Perché negli ambienti ecclesiali si respira un’atmosfera di pavidità o di doppiezza verso chi ci indica con franchezza nuove sfide? Perché in politica si ricorre all’uso manipolatorio della parola e si dice non ciò che è, ma quello che gli altri aspettano di sentirsi dire? Perché nei luoghi di lavoro ci si parla dietro le spalle? Perché, perché, perché?..
È ancora Matteo a ricordarci la Parola di Gesù: Chi avrà perseverato fino alla fine sarà salvato…grazie agli eletti, quei giorni saranno abbreviati…subito dopo le tribolazioni di quei giorni…comparirà in cielo il segno del Figlio dell’uomo venire sulle nubi del cielo con grande potenza e gloria.
Dopo la paura, arriva la speranza. Cristo è la nostra Speranza e il Suo Natale che celebreremo fra sei domeniche ci ricorda che il nostro cuore deve battere all’unisono con quello del mondo, che le incomprensioni si vincono con la fiducia nell’altro, che la disperazione viene superata dall’attesa vigilante di una visione velata, ascosa, della quale non si può godere, ma su cui si può fare affidamento. La speranza è la lotta contro la paura, il tenersi in vita e non darla vinta alla morte.

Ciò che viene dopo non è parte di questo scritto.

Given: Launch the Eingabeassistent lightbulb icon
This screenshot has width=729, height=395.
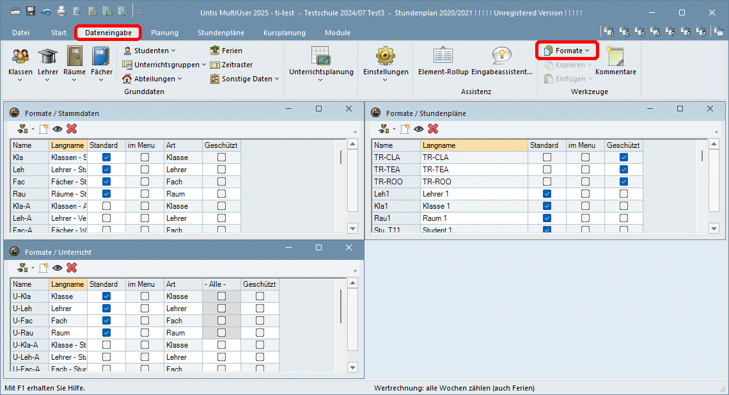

Al di là della disperazione – ha scritto Georges Bernanos – bisogna incontrare la speranza: Quando si va alla fine della notte, si incontra una nuova aurora”. E Charles Péguy: È sperare la cosa più difficile – a voce bassa e vergognosamente.- La cosa facile è disperare – ed è una grande tentazione.
Mentre attraversavo in treno, due giorni fa, le terre del Nord dove ho vissuto un arco della mia vita, mi era compagna di viaggio una giovane donna ucraina con la quale ho intrecciato un dialogo. Mi ha parlato del figlio drogato (Ma sono più drogati i politici asserviti al potere!), dei lutti familiari, del legame coniugale infranto, della malattia della mamma. Ad un tratto mi sorrise e disse: Ma fra poco sarà Natale!..

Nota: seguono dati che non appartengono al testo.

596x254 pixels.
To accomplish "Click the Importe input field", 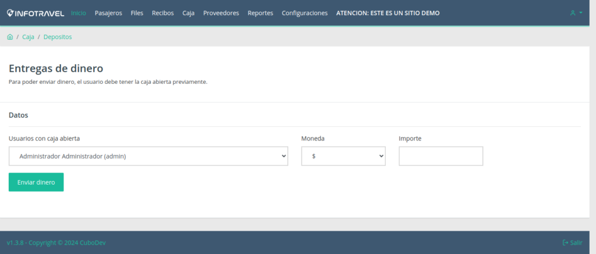I will click(x=441, y=156).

L’inverno era già avanzato: i campi largamente bianchi e stecchiti, la ramaglia rattrappita. Corvacci neri volavano bassi nell’aria e gracchiavano di freddo. Cespi rigogliosi di vischio pendevano dai rami degli alberi brulli. Dopo poco più di un’ora di aereo, atterro: nel cielo nuvoloso, intravvedo una fuga disperata di sole. Quello che poche ore fa mi sembrava insostenibile, adesso è letizia.